■ **PROBLEM REQUIREMENTS**
Look for "computer" in the listing below. Gather each line that contains it.

....

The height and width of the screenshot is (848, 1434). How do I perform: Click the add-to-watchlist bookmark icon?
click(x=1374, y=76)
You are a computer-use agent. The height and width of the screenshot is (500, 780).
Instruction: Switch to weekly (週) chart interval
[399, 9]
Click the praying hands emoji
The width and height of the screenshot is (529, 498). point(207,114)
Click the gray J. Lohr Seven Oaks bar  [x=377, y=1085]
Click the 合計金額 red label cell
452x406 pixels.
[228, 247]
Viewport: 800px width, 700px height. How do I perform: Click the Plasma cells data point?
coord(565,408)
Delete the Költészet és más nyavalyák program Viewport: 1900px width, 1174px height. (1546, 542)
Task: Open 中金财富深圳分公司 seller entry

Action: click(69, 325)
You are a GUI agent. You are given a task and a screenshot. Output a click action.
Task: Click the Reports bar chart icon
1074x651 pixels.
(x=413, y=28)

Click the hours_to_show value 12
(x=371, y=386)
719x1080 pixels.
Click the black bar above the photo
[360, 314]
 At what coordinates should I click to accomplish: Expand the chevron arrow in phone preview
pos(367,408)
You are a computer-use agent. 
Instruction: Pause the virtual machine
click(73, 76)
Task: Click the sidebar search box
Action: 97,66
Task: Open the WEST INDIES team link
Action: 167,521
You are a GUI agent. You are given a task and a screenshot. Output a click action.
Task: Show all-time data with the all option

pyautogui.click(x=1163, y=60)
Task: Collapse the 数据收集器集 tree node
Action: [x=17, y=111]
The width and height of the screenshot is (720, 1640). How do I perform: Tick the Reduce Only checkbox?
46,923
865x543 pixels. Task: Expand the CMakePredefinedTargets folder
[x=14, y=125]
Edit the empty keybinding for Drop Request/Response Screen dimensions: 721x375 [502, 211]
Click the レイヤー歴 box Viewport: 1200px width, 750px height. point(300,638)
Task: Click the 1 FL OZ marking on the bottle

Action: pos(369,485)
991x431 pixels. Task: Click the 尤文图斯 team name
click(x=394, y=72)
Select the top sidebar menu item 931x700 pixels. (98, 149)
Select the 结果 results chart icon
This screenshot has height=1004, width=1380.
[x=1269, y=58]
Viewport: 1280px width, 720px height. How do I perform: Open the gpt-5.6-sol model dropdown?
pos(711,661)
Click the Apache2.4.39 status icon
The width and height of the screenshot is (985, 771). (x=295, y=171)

....

■ **RESULT FOR THIS TASK**
You are a computer-use agent. The height and width of the screenshot is (500, 780).
You are a computer-use agent. 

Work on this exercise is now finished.